While we’re each given the same 1,440 minutes every day, there are some super simple hacks to genuinely maximise them. Read on for five ways to get the most out of your day.


While the temptation to hit the snooze button once, twice or even ten times is real for us all, waking up on time or better still early does a great job at setting you up for the day ahead. You will be rewarded with an extra hour or two so you can do the activities you often struggle to find time for – like exercise or a load of washing. It won’t be easy getting out of bed right away, and yes, you may hit a proverbial “wall” in the early-arvo, but the struggle is worth the reward. To rise early and achieve something before so many have even woken up is huge incentive and the most straightforward way to add time to your day. And if you play your cards right, you may even find some time for a cheeky arvo nap.


There are some days it feels like your list of things to do is endless. You’d like to fit in some exercise, but you have a full day of Uni from 9am, you need to study during your breaks and then meet a mate for an early dinner at 6pm. Oh, and you also need visit the Apple Genius Bar to get your cracked phone screen fixed. To manage this full plate, it is essential you prioritise to make the best use of your time. Arrange your to-dos in order of most to least important and go from there. What is non-negotiable? What can wait until tomorrow or next weekend? You shouldn’t skip your tutes or neglect study but maybe you can make an online Genius Bar appointment for next week during your study break? Perhaps you can check whether your friend is available for breaky tomorrow instead of dinner tonight, and you can finish the day with a group fitness class on campus?


Many people think productivity is concentrating for uninterrupted hours at a time (often in front of a computer screen) and starving yourself of a break. How productive could it be to step away from your desk and go for a 10-minute walk around the block? Believe it or not, very! According to a 2019 Australian Financial Review article on productivity, “brief periods of distraction have been shown to improve decision-making and creativity.”i Planned time outs are designed to reenergise you – get your blood flowing and boost your brain function. They give you an opportunity to recharge and stay motivated, and ensure you maximise the time spent at your desk or on a task.

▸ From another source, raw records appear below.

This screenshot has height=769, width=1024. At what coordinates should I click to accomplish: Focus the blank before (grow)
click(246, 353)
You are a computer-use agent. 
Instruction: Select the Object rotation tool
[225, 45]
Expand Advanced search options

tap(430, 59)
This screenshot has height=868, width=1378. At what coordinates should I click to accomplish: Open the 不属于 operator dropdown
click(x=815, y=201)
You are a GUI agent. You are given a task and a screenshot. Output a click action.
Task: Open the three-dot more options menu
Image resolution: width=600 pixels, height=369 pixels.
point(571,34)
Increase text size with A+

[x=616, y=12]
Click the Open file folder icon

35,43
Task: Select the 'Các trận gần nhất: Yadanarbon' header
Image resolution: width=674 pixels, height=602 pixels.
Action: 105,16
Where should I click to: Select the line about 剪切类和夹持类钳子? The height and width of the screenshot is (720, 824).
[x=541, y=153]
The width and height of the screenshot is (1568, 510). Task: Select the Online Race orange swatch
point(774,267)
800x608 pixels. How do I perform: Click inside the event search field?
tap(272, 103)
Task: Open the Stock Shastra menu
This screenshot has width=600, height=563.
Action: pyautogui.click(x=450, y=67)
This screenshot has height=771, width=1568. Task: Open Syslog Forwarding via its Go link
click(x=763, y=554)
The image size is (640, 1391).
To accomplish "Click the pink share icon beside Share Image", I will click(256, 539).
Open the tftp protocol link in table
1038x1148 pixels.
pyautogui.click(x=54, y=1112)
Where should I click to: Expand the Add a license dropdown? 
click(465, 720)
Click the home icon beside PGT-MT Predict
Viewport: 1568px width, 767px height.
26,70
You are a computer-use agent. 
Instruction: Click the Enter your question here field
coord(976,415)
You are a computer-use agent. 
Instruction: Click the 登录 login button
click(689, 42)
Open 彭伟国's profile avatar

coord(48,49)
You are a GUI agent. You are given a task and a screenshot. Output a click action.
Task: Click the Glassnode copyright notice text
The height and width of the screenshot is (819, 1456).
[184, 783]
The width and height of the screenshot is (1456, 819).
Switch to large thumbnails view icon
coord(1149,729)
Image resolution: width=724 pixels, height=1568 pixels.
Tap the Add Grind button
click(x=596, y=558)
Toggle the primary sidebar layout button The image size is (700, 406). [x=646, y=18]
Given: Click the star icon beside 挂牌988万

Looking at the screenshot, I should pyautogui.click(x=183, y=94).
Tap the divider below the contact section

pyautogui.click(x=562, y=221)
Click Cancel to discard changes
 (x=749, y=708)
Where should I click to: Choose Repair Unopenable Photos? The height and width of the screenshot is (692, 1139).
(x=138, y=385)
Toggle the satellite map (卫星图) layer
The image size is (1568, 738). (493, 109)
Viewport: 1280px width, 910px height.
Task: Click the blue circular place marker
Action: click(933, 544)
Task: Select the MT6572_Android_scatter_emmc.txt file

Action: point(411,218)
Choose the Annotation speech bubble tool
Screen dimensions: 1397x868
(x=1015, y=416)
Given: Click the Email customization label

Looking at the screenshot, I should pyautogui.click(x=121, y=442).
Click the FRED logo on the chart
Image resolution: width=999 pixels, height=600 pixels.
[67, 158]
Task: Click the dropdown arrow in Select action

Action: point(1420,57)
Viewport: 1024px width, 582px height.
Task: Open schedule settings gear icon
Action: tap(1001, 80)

Breaks are also a good time to practice mindfulness or read a chapter of your book.


Put simply: exercise releases endorphins (which make you happy), improves energy levels and promotes better sleep. Allocating time to exercise improves not only the quality of your day but also represents an activity that with it comes a strong sense of achievement. Exercise in the morning, or any time of the day for that matter – whether it be going for a run, playing sport or hitting the gym – sets you up for a day of productivity and positivity.


Take time to reset. As important as it is to attack your to-do list and carry a sense of accomplishment for a workout, chore or job well done, it is equally as important to switch off. Learning to relax and unwind by reading, playing a board game or enjoying a routine cup of tea before bed gives your body and mind a chance to calm down, reducing stress and fatigue.

So, there you have it… five tips to get the most out of your day, although truth be told, none of us are ever going to fit in everything, all the time – so the best advice? Don’t be so hard on yourself. Enjoy your days the best that you can and where possible, maximise them through earlier starts, setting priorities, taking meaningful breaks, working out and finally, switching off.